Task details: List every line of the data below that contains the string "order", matching case exactly.

Stored data:
-- START --

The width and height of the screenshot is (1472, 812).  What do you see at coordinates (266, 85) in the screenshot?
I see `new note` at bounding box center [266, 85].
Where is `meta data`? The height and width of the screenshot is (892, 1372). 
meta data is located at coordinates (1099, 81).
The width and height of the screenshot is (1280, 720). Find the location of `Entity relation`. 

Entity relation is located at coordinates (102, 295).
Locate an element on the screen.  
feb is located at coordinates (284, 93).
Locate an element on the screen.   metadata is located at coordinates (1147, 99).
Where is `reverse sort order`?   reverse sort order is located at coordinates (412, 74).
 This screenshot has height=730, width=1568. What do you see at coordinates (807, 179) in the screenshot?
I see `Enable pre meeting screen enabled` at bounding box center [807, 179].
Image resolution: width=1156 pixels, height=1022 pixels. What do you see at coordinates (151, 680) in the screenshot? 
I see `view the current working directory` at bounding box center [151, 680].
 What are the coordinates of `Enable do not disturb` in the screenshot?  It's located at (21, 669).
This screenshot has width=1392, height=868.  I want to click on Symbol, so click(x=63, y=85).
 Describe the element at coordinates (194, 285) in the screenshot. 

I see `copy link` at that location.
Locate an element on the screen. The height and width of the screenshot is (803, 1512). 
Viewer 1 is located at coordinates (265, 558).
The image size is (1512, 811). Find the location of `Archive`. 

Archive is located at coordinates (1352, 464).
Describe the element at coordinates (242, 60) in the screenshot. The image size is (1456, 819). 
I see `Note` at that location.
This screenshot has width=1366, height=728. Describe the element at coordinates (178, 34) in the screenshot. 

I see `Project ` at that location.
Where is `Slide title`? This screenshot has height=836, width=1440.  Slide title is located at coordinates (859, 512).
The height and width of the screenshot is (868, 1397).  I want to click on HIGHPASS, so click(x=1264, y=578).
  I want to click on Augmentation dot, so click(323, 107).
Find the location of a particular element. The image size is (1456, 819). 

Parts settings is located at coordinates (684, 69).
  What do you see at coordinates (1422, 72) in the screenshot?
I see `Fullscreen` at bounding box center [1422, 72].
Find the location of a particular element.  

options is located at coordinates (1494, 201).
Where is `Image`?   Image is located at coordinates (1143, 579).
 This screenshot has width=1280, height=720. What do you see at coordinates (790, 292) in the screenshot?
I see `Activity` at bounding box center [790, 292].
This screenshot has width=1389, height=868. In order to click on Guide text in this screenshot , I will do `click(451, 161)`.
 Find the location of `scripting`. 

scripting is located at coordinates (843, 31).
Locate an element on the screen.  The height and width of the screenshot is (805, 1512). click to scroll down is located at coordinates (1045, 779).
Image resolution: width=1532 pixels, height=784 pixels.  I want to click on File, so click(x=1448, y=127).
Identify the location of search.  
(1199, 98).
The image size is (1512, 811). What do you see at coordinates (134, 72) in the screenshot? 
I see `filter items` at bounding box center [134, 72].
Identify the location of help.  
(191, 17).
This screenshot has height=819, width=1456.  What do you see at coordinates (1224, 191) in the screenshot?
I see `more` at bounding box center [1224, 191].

-- END --

Result for this exercise:
Where is `reverse sort order`?   reverse sort order is located at coordinates (412, 74).
This screenshot has width=1389, height=868. In order to click on Guide text in this screenshot , I will do `click(451, 161)`.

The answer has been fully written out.